Task objective: Reproduce verbatim the stretch of the essay below on information overload from "We finally succeeded" through "and trivial conjecture1.".

We finally succeeded as a culture at breaking down communication and human attention into fragmented gibberish. The product of billions of bite sized messages is a grand sucking sound of our cognitive ability swirling down the drain. Quiet contemplation has been ousted by mass consumption, gossip mongering, and trivial conjecture1.
I'm not suggesting our culture was a bastion of reason 20 years ago, nor am I condemning the democratization of publishing. Polarized interviews on television have been replaced by 30 second streaming clips. News editorials have been buried by status updates, and written correspondence is drowning in IM speak2. In our efforts to induce broad participation, we have failed to promote quality.
Light at the end of the tunnel
The minimalist design trend is finding its way to information consumption habits, based on personal consumption shifts (follow zero), a refreshing read by Bill Keller, and Dave Pinsen's weekends offline.
There is a need for less interruption and more significant knowledge transfer. If a startup doesn't kill 3 other startups that are distracting me or merge and filter multiple channels, then I'm not interested. I'm rooting for applications like KnowAbout.it, Eqentia, Flipboard, Feedly, Instapaper, and My6Sense to reduce the data volume and enhance the quality of information streams.
But there's a serious issue of handing over the reigns of quality filtering to third parties. By forgoing our ability to select content, we empower remote entities to act as our defacto bias. The same can be said of search algorithms, as they introduce a bias based on the company's proprietary algorithms outside of individual influence. I can change the inputs, but am unable to tune the algorithm. Do I trust third party services to maintain a balance of perspectives? No. They struggle to optimize revenue by providing the greatest value, at the cheapest cost, to the most people3. Not many web companies try to perfect quality for a handful of users, it's just not financially practical.
Going offline isn't a novel concept. Sensory Deprivation is the conscious reduction of input stimuli, and is an extreme form of information filtering. Years back as a kid, I'd leaned back with a float under my neck in the pool and allowed my ears to be covered by water with my eyes closed. It was an unforgettably soothing experience and calling it meditation would be an understatement. Preserving attention is an area ripe for disruption.

Data shown:
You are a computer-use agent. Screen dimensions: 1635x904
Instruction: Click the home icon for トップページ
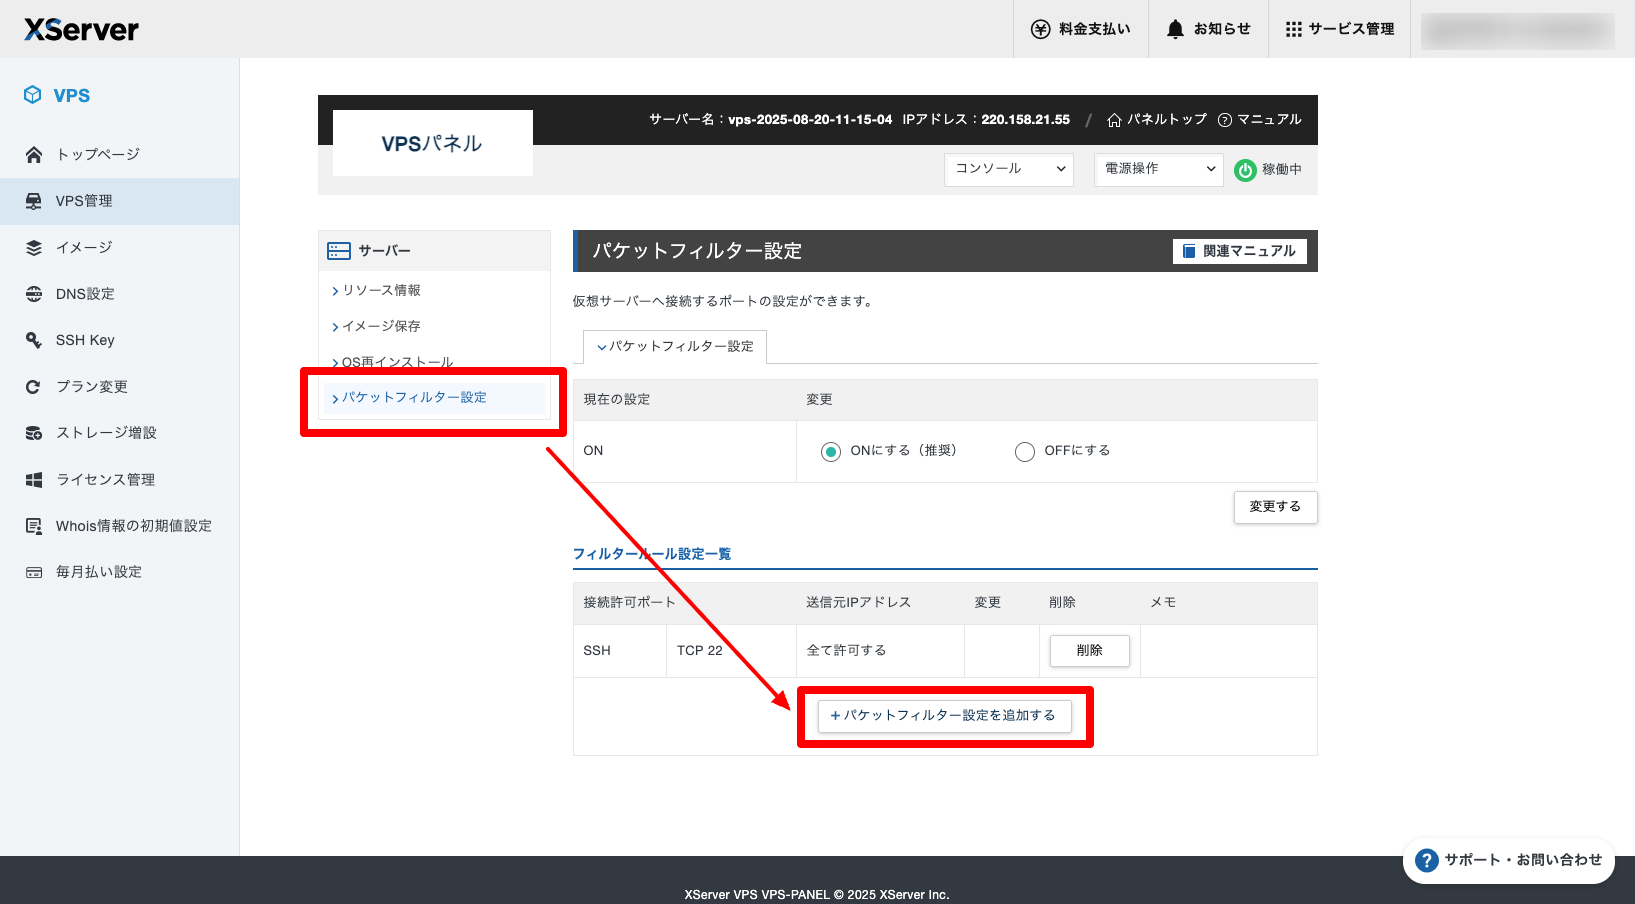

Written answer:
We finally succeeded as a culture at breaking down communication and human attention into fragmented gibberish. The product of billions of bite sized messages is a grand sucking sound of our cognitive ability swirling down the drain. Quiet contemplation has been ousted by mass consumption, gossip mongering, and trivial conjecture1.